* Assigned task: Across the listing that follows, establish how many lines contain the string "Given" and provide that number by itself.

______

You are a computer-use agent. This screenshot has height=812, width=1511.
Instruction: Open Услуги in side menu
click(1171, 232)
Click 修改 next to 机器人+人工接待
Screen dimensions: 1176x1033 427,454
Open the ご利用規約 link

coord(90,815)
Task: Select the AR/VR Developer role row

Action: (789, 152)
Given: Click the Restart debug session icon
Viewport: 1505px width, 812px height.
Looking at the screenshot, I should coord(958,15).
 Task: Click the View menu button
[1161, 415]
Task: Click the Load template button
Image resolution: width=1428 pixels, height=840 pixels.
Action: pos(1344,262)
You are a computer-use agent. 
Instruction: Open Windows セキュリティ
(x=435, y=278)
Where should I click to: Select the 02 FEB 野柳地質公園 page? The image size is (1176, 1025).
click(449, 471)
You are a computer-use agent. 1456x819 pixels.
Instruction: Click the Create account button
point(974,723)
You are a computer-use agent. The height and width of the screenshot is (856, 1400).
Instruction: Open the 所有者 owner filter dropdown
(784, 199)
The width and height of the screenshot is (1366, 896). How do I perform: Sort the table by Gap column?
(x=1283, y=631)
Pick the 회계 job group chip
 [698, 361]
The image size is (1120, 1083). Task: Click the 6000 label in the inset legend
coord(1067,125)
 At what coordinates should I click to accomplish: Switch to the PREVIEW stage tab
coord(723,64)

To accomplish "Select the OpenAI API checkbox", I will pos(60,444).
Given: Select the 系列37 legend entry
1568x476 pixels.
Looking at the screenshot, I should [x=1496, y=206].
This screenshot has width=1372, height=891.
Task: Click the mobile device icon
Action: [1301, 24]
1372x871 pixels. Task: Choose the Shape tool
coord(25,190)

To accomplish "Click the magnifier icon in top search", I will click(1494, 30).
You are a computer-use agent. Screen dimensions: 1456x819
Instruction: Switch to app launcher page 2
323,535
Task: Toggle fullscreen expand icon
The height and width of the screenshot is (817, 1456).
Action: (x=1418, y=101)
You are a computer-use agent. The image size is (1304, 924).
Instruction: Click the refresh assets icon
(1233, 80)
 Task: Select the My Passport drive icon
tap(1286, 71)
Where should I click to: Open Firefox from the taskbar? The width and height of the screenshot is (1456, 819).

______

* Answer below: 2